## TASK BRIEF
Retype, character for character, the lines between the one holding "You are a GUI" and the one holding "Task: Click the 'deep blue' color value", both included.

## DATA EXCERPTS
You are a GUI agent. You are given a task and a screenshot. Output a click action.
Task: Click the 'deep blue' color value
...
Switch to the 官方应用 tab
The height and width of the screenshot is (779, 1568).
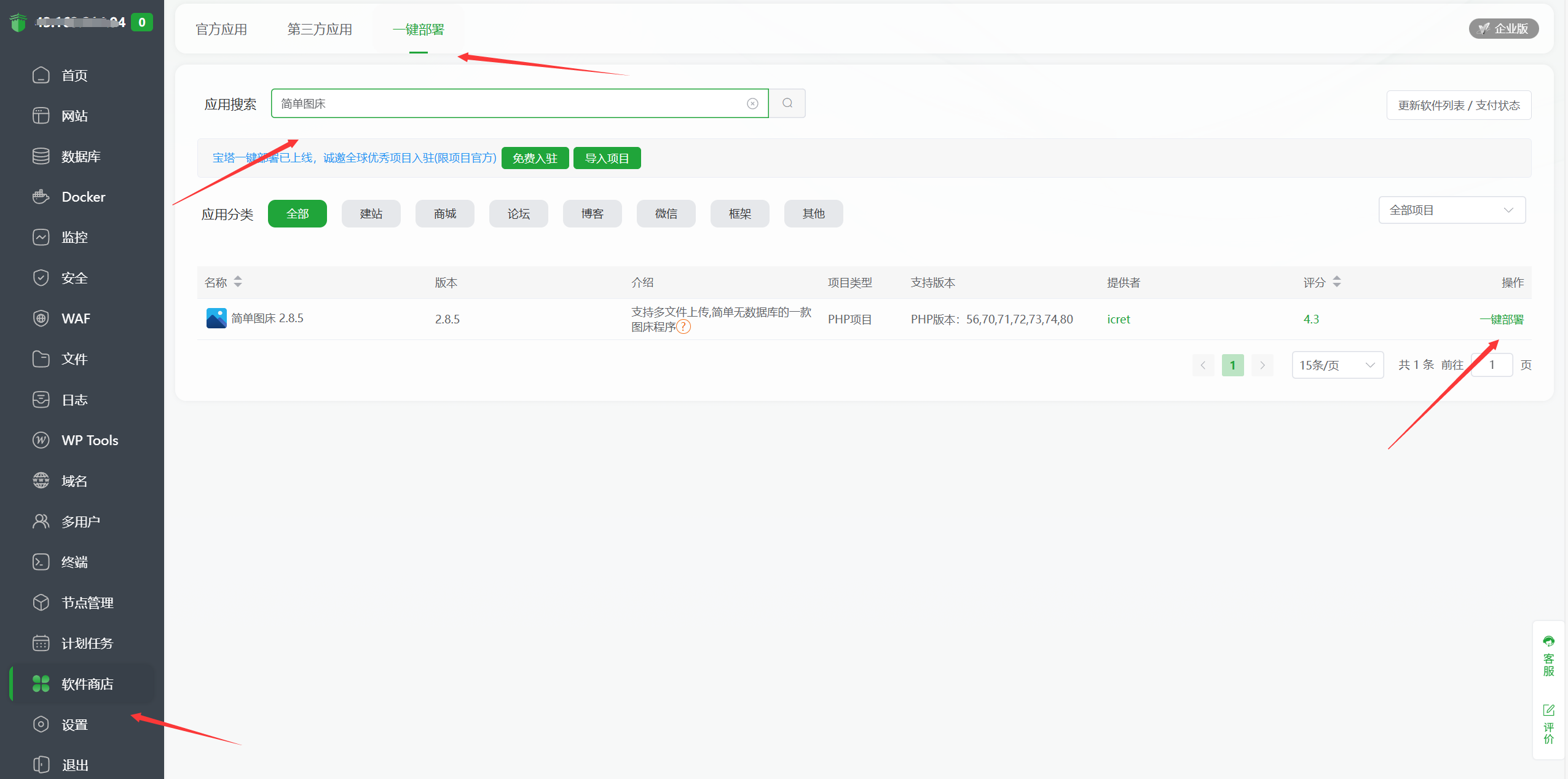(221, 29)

## WRITTEN RESPONSE
You are a GUI agent. You are given a task and a screenshot. Output a click action.
Task: Click the 'deep blue' color value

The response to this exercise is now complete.